The vast national park spreading across Phu Quoc Island is home to hundreds of species of animals and plants, such as the elusive and endangered dugong.
Phu Quoc National Park is situated across the north-east of the island, covering more than 70% of the island’s total area - it is roughly the same size as the Isle of Wight.
The park covers a huge variety of landscapes and ecosystems which includes mangrove swamps and wetlands, tropical forests and mixed coastal vegetation.
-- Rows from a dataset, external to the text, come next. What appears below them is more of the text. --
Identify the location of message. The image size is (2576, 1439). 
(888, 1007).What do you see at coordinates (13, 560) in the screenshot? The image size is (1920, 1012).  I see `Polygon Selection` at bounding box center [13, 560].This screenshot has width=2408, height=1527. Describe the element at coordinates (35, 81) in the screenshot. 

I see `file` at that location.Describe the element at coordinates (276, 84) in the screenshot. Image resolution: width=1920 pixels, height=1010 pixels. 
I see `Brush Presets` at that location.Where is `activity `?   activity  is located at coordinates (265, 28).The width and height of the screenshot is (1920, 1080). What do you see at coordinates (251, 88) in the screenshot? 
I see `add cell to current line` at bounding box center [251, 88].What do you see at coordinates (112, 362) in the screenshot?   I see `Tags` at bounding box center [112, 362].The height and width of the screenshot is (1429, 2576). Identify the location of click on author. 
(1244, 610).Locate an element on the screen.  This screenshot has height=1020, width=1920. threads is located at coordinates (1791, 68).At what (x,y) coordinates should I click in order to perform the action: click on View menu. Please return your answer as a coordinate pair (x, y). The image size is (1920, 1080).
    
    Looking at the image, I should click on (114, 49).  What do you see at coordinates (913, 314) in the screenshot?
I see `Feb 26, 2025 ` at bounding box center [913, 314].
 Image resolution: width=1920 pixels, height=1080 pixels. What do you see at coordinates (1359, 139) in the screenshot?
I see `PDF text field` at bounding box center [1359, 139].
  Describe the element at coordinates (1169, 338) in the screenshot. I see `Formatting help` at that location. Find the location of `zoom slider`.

Over 1,100 different plant species can be seen across the protected area, including 23 different types of orchid and the beautiful but rare Paphiopedilum callosum flowers.
As the island within the tropics its warm and humid climate readily supports wide forests of indigo trees (Indigofera tinctoria) with light green leaves and bright pink and purple blooms.
Leaves from these trees were traditionally used to produce a bright purple-blue dye.
The forests and wetlands also house more than 200 different kinds of animals and birds, 10% of which are endangered species including otters, hornbills and long-tailed macaques and silver langur monkeys.
One of the most interesting species to be found in the marine reserve of the national park is the dugong.
Also known as “sea cows” due to their large size and because they mainly feed on sea grass, these marine mammals only exist in a few isolated communities across the world and are close to extinction.
Their closest relation is actually an elephant rather than other marine mammals, sharing their grey, wrinkled skin and wallowing appearance.
Dugongs can live for up to 70 years, but are therefore slow to reproduce and females only produce a few calves throughout their life which makes the species even more vulnerable to hunting and extinction.